(Direction)
Print the part of the forum post below about pulling table data from PDFs that begins with the words "He had done" and stops after "useful to many.".

(Page)
Way off topic: extract table data from PDF

bep · July 6, 2015, 7:34am

Yes, this is me abusing this forum with off topic questions, but you are so helpful!

A customer of me for the last 15 years asked me if I could dig up a piece of software that could take his personal bank statements in PDF (Norwegian banks only hand out the very recent transaction history in CSV, the archive is in PDF) and convert them to CSV or Excel.

He had done a job himself looking. And the software out there that works are either very expensive or an online service (which is no good for confidential data).*

So I though I take a stab at it myself, and with my Hugo-driven Go-skills I thought a pdftocsv application would be useful to many.

So I took this little library from Go’s Russ Cox:

And this little test case file:

And I manage to extract the plain text outside the tables (and other plain text PDFs), but the rest is jibberish. There are obvious parts of the PDF format/encodings etc. that I do not understand – and will have to read up on. But I throw it out here to see if anyone have any relevant experience and hints in this area?

(Data rows)

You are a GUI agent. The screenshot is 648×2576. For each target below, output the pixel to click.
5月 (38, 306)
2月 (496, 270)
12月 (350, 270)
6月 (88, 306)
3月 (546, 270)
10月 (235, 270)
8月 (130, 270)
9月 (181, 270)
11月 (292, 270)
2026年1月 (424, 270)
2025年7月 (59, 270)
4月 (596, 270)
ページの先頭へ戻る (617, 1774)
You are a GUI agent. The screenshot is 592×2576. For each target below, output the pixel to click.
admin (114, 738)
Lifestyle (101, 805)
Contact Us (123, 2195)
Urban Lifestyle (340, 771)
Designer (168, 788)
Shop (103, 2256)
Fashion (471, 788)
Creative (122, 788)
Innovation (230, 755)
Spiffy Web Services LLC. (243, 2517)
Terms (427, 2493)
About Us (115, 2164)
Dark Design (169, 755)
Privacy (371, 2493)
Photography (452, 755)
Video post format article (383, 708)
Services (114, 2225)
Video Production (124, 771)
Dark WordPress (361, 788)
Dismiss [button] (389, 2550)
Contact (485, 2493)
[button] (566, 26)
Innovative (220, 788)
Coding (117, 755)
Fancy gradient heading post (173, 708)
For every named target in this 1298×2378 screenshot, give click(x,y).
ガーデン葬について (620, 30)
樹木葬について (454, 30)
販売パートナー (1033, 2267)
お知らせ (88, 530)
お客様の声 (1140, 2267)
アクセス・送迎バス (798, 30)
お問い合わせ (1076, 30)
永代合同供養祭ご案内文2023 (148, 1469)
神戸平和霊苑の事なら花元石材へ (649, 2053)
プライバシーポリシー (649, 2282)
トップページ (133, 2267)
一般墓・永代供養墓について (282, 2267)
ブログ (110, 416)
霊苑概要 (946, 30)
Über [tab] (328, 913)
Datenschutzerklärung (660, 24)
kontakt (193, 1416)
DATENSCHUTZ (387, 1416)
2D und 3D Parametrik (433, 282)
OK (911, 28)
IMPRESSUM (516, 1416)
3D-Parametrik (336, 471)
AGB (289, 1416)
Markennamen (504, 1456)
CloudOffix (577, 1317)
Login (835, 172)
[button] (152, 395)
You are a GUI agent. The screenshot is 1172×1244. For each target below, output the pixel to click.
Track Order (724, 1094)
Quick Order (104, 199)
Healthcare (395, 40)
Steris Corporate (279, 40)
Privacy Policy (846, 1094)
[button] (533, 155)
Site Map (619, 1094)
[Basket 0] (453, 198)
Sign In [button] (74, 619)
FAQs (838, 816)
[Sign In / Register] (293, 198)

(Solved exercise)
He had done a job himself looking. And the software out there that works are either very expensive or an online service (which is no good for confidential data).*

So I though I take a stab at it myself, and with my Hugo-driven Go-skills I thought a pdftocsv application would be useful to many.